### [TASK DESCRIPTION]
Resume the step-by-step notes on setting up the wiert.gitlab.io GitLab Pages site, starting right after the last line shown.

### [PASSAGE PROVIDED]
=====

Steps for wiert.gitlab.io

  1. For wiert.gitlab.io, try A (failed, and therefore interesting to understand why):
    1. Under leaf group gitlab.com/wiert.me/public/web/sites/gitlab.io, created a new GitLab repository
    2. Chose “Create from template”
    3. Chose the template “Pages/Plain HTML”
    4. Named the project “wiert.gitlab.io” (with slug “wiert.gitlab.io“) so it would appear at gitlab.com/wiert.me/public/web/sites/gitlab.io/wiert.gitlab.io
    5. From the left sidebar, navigated to your project’s “CI/CD”, then “Pipelines”
    6. Again there was “There are currently no pipelines.”, but an enabled blue “Run pipeline” button, which I clicked
    7. That created [Wayback/Archive.is] a pipeline asking for parameters (that already had correct default values) and revealed a new blue “Run pipeline” button.
    8. Clicked that new “Run pipeline button” which created [Wayback/Archive.is] a job deployed the page.
    9. From the left sidebar, navigated to “Settings”, then “Pages” to get the links to the pages site: http://wiert.me.gitlab.io/public/web/sites/gitlab.io/wiert.gitlab.io and https://wiert.me.gitlab.io/public/web/sites/gitlab.io/wiert.gitlab.io.
      Failure: not the wiert.gitlab.io I hoped for.

      The sites do work (see the [Archive.is http version] and [Archive.is https version]), but the HTTPS fails because wiert.me.gitlab.io does not match the SANs (Subject Alternative Names) in the certificate: *.gitlab.io, gitlab.io. The HTTP does not redirect to the HTTP version, as I did not tick the

      ☐ Force HTTPS (requires valid certificates)

  2. For wiert.gitlab.io, try B (failed, and therefore interesting to understand why):
    1. Under leaf group gitlab.com/wier1/public/web/sites/gitlab.io, created a new GitLab repository
    2. Chose “Create from template”

=====

### [DATA]
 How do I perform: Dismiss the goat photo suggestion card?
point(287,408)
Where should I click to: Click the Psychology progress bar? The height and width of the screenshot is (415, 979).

=====

### [REPLY]
    3. Chose the template “Pages/Plain HTML”
    4. Named the project “wiert.gitlab.io” (with slug “wiert.gitlab.io“) so it would appear at gitlab.com/wier1/public/web/sites/gitlab.io/wiert.gitlab.io
    5. From the left sidebar, navigated to your project’s “CI/CD”, then “Pipelines”
    6. Again there was “There are currently no pipelines.”, but an enabled blue “Run pipeline” button, which I clicked
    7. That created [Wayback/Archive.is] a pipeline asking for parameters (that already had correct default values) and revealed a new blue “Run pipeline” button.
    8. Clicked that new “Run pipeline button” which created [Wayback/Archive.is] a job deployed the page.
    9. From the left sidebar, navigated to “Settings”, then “Pages” to get the links to the pages site: http://wier1.gitlab.io/public/web/sites/gitlab.io/wiert.gitlab.io and https://wier1.gitlab.io/public/web/sites/gitlab.io/wiert.
      Bummer: again not the wiert.gitlab.io I hoped for
      The sites do work (see the [Archive.is http version] and [Archive.is https version]). The HTTP does not redirect to the HTTP version, as I did not tick the

      ☐ Force HTTPS (requires valid certificates)

    10. Try A and B were almost identical to wiert.gitlab.io/wiert try A and B, so let’s see if the solution C for that also works for us:
  3. For wiert.gitlab.io, try C (success, steps 1, 3, 4, 7 and 9 were the key ones)
    1. In my user gitlab.com/wiert, created a new GitLab repository
    2. Chose “Create from template”
    3. Chose the template “Pages/Plain HTML”
    4. Named the project “wiert.gitlab.io” (with slug “wiert.gitlab.io“) so it would appear at gitlab.com/wiert/wiert.gitlab.io.
    5. From the left sidebar, navigated to your project’s “CI/CD”, then “Pipelines”
    6. Again there was “There are currently no pipelines.”, but an enabled blue “Run pipeline” button, which I clicked
    7. That created [Wayback/Archive.is] a pipeline asking for parameters (that already had correct default values) and revealed a new blue “Run pipeline” button.
    8. Clicked that new “Run pipeline button” which created [Wayback/Archive.is] a job deployed the page.
    9. From the left sidebar, navigated to “Settings”, then “Pages” to get the links to the pages site: http://wiert.gitlab.io/ and https://wiert.gitlab.io/.
      Success: finally the wiert.gitlab.io I hoped for with working sites (see the [Archive.is http version] and [Archive.is https version]).
    10. Note the HTTP does not redirect to the HTTP version, as I did not tick the

      ☐ Force HTTPS (requires valid certificates)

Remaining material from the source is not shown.